We are fortunate enough to be in a position where we can travel regularly. But, the comfort and security finally began to take it's toll on our sanity. We've grown sick of going to work, counting down the days until our next adventure.

Then, a few months ago, we were travelling through Japan with nothing but a backpack, and we decided it was time.

We weren’t going to renew the lease on our apartment.

We'd say goodbye to our jobs, and take an even bigger risk.

We scoured the internet, and car yards, and parking lots, shopping for our next home. We had the image in our heads - a nice, new Mercedes Sprinter...or maybe something even bigger, like a Toyota Coaster.

Until one night, we came across a little yellow van.

Older than us, she looked like she’d seen Australia ten times over already. We couldn’t stop thinking about her. The next day we decided to put an offer in, but alas, she was already sold.

So, the search began again...for a whole 3 minutes.

That’s when we saw CRU.

Almost identical to the last one, he was in better shape, with half the kilometres of the first van.
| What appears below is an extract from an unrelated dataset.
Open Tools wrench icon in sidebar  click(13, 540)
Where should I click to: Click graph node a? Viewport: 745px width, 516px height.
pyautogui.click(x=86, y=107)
And, he was in the same town as Jenna’s parents. The next day, after a thorough look through by Jenna’s mechanical minded father, but without seeing it ourselves - we jumped in.

We have a habit of shopping with our hearts rather than our heads, so it was no surprise to our family that we'd ditched the idea of a modern, reliable vehicle for something with some charm and a little work to be done. And, while I'm sure there's wagers on how far we can get - for the most part I think they're just relieved that we didn't go through with the bicycle idea.

So, here we are now...

Spending our days shopping for the perfect sink, and solar panels, and the various screws that have gone missing into the abyss. Our nights are spent grinding rust from hidden places, and looking longingly at the beautiful flooring we purchased - begging for it to magically install itself.

But, at the end of the day, when our heads finally make their way to our pillows, we know that in 3 months time, it will all be worth it.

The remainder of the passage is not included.